For Amazon Kinesis Data Streams, go to the AWS Console->Kinesis->Data Analytics. Create an application and for the Source, select the AggregateData data stream then click on Discover schema. This will read the data stream and extract the message attributes such as avg_temperature, avg_hertz, COL_timestamp, etc. This demonstrates that the data is available in the Kinesis Data Stream for use in other applications.
The Docker managed application starts a Docker container running a web server (Flask) that reads the aggregated simulated data and charts it. If running locally, you can access via http://localhost:8082 or http://0.0.0.0:8082).
When using Cloud9, the flask app runs on the Cloud9 instance and can be accessed from the URL returned at the end of the deployment steps. Part of the Cloud9 setup is to open inbound port 80 on the Cloud9 instance, then map that to the port the Flask app container runs on (TCP port 8082).
To make changes to this application, you can modify and upload the docker_compose_stack/docker-compose.yml
file and deploy. Note: for the Flask app to access the Greengrass running lambda functions, the docker-compose.ynl
file references and uses the network configuration initiated by the Greengrass docker-compose configuration.

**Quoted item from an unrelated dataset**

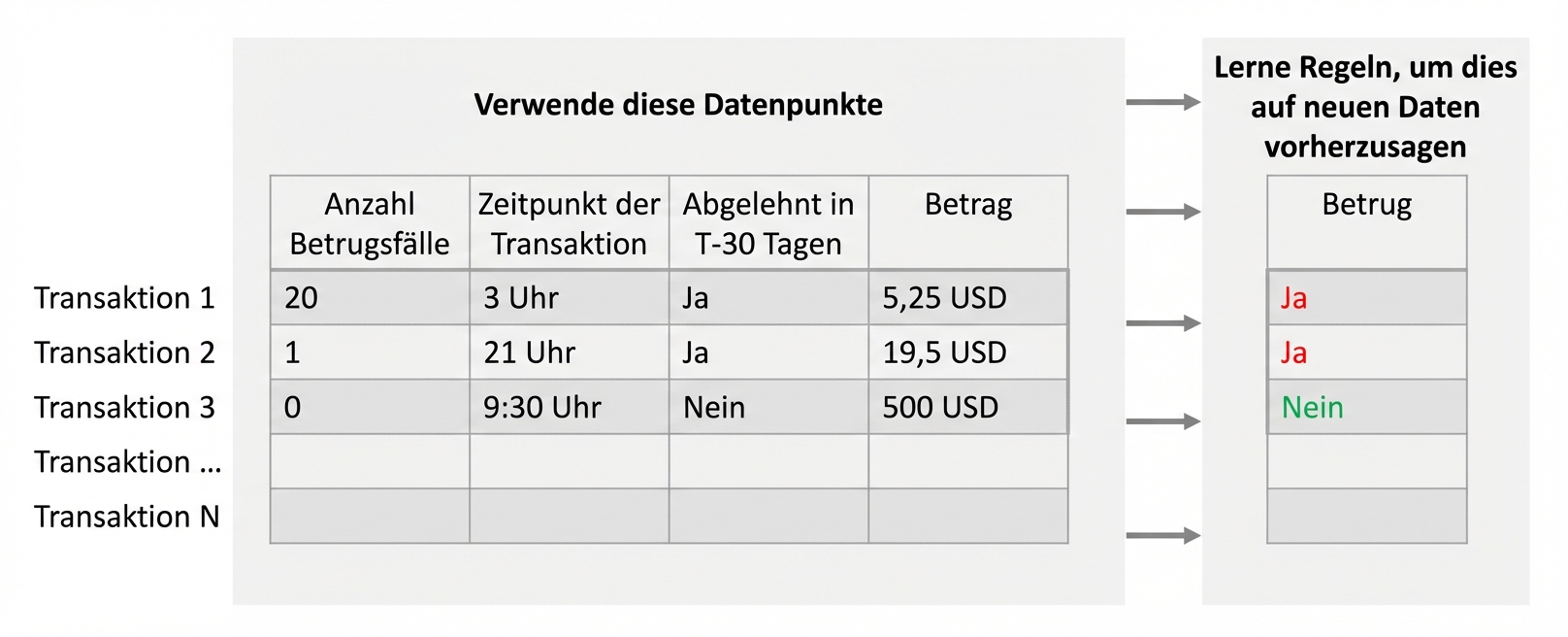Click the "Betrag" column header
1568x637 pixels.
point(967,205)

To stop and completely remove this accelerator, follow these steps:
-
From the command line, either locally on in Cloud 9, stop the Greengrass container:
docker-compose down
-
With the container stopped, change to the CDK directory and issue the command to destroy the CloudFormation stack:
cd ../cdk # For Cloud9 cdk --profile default destroy # For locally running (replace PROFILE_NAME with one used to create stack) cdk --profile PROFILE_NAME destroy
If there are any errors abut not being able to completely destroy the stack, review the error messages and resolve. In most cases it will be related to assets that may have been modified. Once resolve, run the
cdk destroy
command again, or delete the stack from the CloudFormation console.Also, at this point the certificate and private key are no longer valid in the Greengrass
certs/
directory. If you wish to redeploy the stack, clear out all of thecerts/
andconfig/
directories, -
If you created any assets that references or used AWS IoT Analytics or Amazon Kinesis Data Streams such as a Kinesis Analytics Application, delete these also.
-
Review any CloudWatch Logs log groups and delete these if needed.
-
Finally, change out of the GitHub repository and fully delete the directory.
That's it! Fully deployed, ran, and cleaned up!

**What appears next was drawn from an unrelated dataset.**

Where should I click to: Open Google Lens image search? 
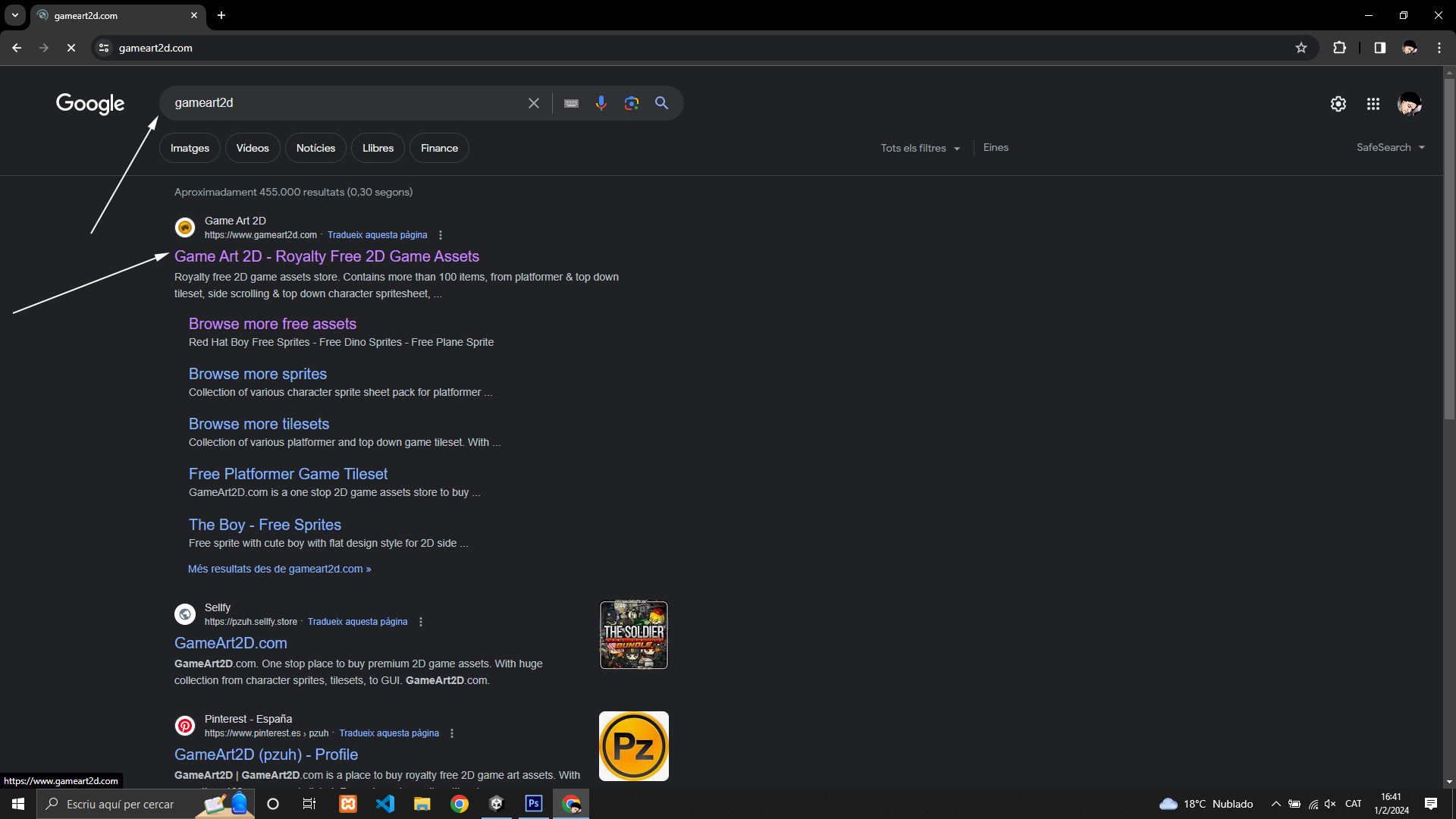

When stopping Greengrass via docker-compose down
, you make see this error:
$ docker-compose down
Stopping greengrass-stream-manager-accelerator ... done
Removing greengrass-stream-manager-accelerator ... done
Removing network greengrass_network
ERROR: error while removing network: network greengrass_network id 4517716a2d362a334ecf7901845a5e69645baf867a607ee7175353f93cb65c7a has active endpoints
This is the result of the Flask application container still referencing the Greengrass container's network.
-
Issue the command again:
$ docker-compose down Removing network greengrass_network
Technical details on how the different accelerator components run.

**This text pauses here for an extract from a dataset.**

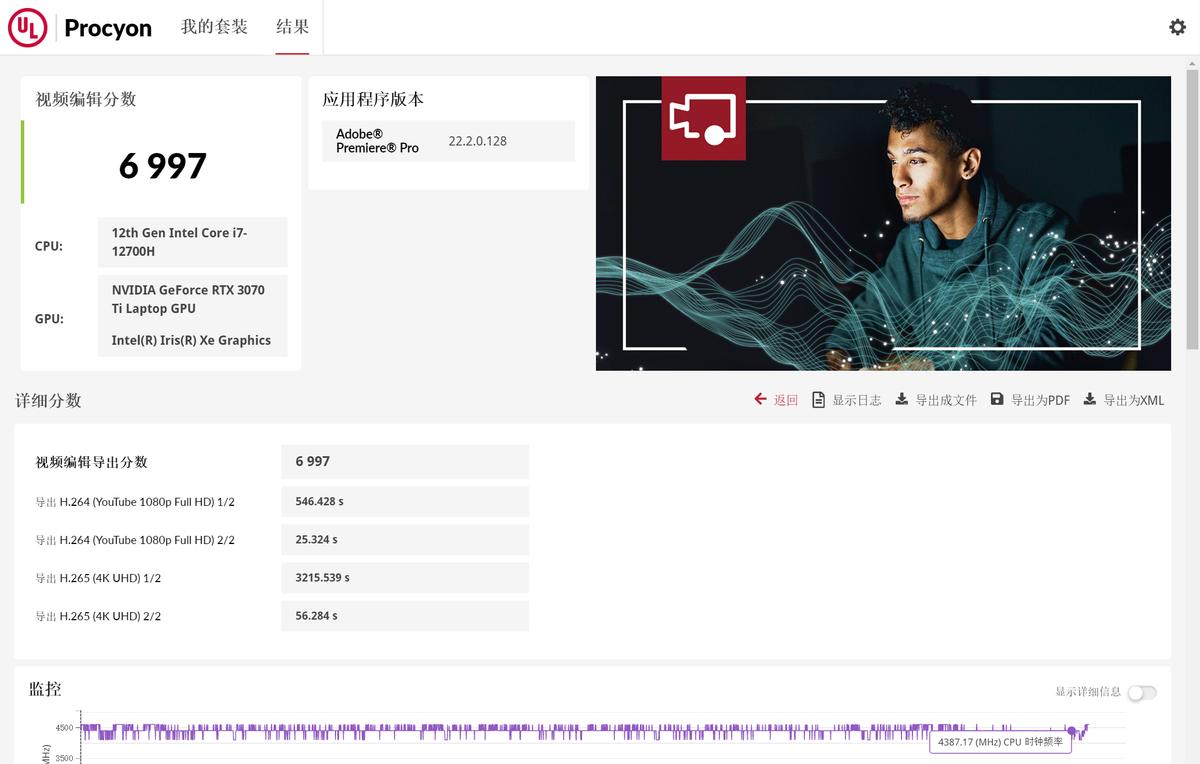Click the 导出为XML export icon
The width and height of the screenshot is (1200, 764).
[x=1089, y=398]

Different components use either MQTT topics or direct IPC calls to query and command each other.
Details on Lambda Functions and How They Operate
This is a long-running Lambda that generates and publishes simulated sensor data to a local topic, sensor_data
. It also exposes a simplistic API for turning on and off the sensor data which is currently unused, but made available on port 0.0.0.0:8180 .
This is a long-running Lambda that is invoked for every message published by the sensor-source Lambda function on the sensor_data
topic, and then appends the message to the LocalDataStream and 20 messages per second.
This is a long-running Lambda that reads the LocalDataStream for 5 seconds with of raw data, aggregate and average the data, and then append the message to the AggregateDataStream. It also exposes an API call that returns the latest aggregate data, which is used by the Flask app running on the Docker Managed Application Container.